April 08, 2008 | Comments: (0)

SaaS favors Google over Salesforce

To say that strategy and technology are finally becoming interlinked in business is pure BS.

It has always been thus.

I'm certain that when the first cash-register salesman convinced the first general-store owner to buy a cash register, the sale went through because he was able to convince the owner that this new technology would improve the general store's bottom line.

SaaS as strategy
Even when companies bought and failed to successfully deploy technologies for technology sake in the late '80s and early '90s, you'd have to say they were well-intentioned. By that I mean, no company decided to spend $100 million on SAP R3 because it was cool technology. Some cash-register salesfolks reincarnated as SAP sales representatives convinced them it would, eventually, improve the bottom line.

There is a difference today, however, as Web 2.0 and SaaS (software as a service) are emerging to create technologies that perfectly serve businesses virtualization as a business strategy.

According to Ben Pring, vice president at Gartner Research, virtualization is just a synonym for the ongoing trend to outsource more and more processes.

Call it what you will, Web 2.0 or SaaS, coupled with outsourcing is a match made in heaven.

"First companies bought SAP instead of using home-grown ERP; then they used companies like EDS to handle customer support; now SaaS is just another version of this story," Pring says, who will elaborate on these points at the Gartner Symposium/ITxpo in Las Vegas this week.

I suppose this is all about that old chestnut, "Focus on your core competence and let somebody else do the rest."

But what Pring predicts will happen next really caught me off guard. He believes that a company such as Salesforce.com can grow linearly during the next three to four years but that there will be no exponential, sudden leap in the number of customers it serves. And if it did happen, Salesforce.com couldn't handle it anyway.

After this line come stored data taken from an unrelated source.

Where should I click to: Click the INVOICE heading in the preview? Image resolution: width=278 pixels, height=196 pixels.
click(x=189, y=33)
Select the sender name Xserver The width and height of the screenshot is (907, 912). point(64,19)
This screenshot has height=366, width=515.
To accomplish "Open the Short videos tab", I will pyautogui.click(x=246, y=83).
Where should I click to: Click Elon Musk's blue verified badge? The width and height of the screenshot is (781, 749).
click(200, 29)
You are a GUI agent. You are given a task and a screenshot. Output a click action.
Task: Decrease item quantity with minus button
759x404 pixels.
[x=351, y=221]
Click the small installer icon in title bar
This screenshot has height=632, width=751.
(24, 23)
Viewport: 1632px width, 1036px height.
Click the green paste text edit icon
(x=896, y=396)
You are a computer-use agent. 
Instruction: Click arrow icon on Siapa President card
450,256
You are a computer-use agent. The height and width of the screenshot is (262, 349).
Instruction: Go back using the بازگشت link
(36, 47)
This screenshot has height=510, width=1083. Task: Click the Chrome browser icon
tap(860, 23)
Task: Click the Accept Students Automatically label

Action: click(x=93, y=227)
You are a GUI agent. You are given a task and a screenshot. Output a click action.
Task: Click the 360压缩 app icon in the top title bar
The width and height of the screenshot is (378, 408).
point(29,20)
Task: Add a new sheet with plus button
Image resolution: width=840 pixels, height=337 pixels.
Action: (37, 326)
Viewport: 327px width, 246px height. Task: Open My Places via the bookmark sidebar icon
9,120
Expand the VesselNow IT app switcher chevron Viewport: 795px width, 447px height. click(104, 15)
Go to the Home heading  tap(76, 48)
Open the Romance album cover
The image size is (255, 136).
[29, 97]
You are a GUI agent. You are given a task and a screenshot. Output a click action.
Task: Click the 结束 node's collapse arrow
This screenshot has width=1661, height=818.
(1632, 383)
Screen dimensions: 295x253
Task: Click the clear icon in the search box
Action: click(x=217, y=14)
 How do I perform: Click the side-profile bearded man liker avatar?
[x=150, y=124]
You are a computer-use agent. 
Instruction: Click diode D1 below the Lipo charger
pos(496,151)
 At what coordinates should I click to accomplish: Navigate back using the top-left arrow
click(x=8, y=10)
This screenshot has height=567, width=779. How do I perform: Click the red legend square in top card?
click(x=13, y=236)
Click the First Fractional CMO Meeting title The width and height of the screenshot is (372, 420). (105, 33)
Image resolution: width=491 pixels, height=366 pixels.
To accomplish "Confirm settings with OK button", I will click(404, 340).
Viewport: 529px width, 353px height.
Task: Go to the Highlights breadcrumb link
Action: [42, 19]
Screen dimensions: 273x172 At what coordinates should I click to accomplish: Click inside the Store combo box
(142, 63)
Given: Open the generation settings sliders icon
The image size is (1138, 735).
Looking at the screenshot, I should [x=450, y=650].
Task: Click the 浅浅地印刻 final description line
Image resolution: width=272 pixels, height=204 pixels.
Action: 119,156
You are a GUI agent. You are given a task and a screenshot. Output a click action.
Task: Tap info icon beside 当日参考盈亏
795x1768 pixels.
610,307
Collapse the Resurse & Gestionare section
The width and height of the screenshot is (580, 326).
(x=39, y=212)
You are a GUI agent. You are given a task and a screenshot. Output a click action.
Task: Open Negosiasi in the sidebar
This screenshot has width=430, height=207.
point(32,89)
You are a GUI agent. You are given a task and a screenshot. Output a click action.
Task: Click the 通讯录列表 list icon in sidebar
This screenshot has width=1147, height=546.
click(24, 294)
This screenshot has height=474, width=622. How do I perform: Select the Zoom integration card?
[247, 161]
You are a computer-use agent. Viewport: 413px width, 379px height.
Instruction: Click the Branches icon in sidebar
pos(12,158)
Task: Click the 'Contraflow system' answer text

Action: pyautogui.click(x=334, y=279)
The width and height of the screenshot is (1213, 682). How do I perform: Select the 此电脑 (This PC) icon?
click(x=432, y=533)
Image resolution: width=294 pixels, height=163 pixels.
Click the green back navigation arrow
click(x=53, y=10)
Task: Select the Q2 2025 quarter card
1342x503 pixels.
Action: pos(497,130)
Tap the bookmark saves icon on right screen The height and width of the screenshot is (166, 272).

Enter a company like Google.

"Google is prepared for the exponential. They built out the architecture and the infrastructure to manage that kind of growth," Pring says. Whereas Salesforce celebrated its 1 millionth user a couple of months ago, it is estimated that Gmail serves well over 5 million users.

What's more, as I mentioned in "A step closer to the integrated cloud," Google is looking to acquire ISVs from the CRM, ERP, and BI markets. By combining those offerings with front-end productivity applications, Google could create a service that, over time, will be hard to beat -- a back-end, front-end suite that Pring believes businesses will more readily buy than anything Salesforce develops via its AppExchange partnership model.

Google: Point SaaS solution killer
Google certainly has the cash to acquire ISVs to round out a complete application suite. Perhaps we are witnessing the oncoming death of point SaaS solutions in favor of those who can offer complete solutions and back it up with infrastructure that the enterprise respects. If this is the case, Google’s brand, positioning, and perception of reliability -- real or imagined -- means that Google will soon pose a significant commercial threat to all traditional ISVs.

In this, Google represents the changing of the guard, one that heralds a new wave of upstarts who know how to exploit the Internet. As I said up top, strategy and technology are and always have been interconnected. But companies like Google understand better than most how to leverage the emerging Web 2.0 technology in order to give companies a competitive edge.

Yes, Salesforce opened the door. But it may be Google and its kin who will be the ones to boldly step through.

In the short term, Pring advises enterprises to review their application portfolios to ascertain where SaaS can deliver advantages and then go about making the best use of it. But remember, there are not that many areas where SaaS is part of the equation today. CRM, HR -- but beyond that, there is not a lot out there, yet.

For the long term, Pring suggests keeping your eyes on the SaaS and Web 2.0 vendors but also watch how the old-guard likes of Oracle, SAP, and Microsoft respond.

My advice? Outsourcing, in all of its forms, sounds good in theory, but as outsourcing initiatives have proved over time, it takes solid analytical thinking to understand where it makes sense and where it doesn't.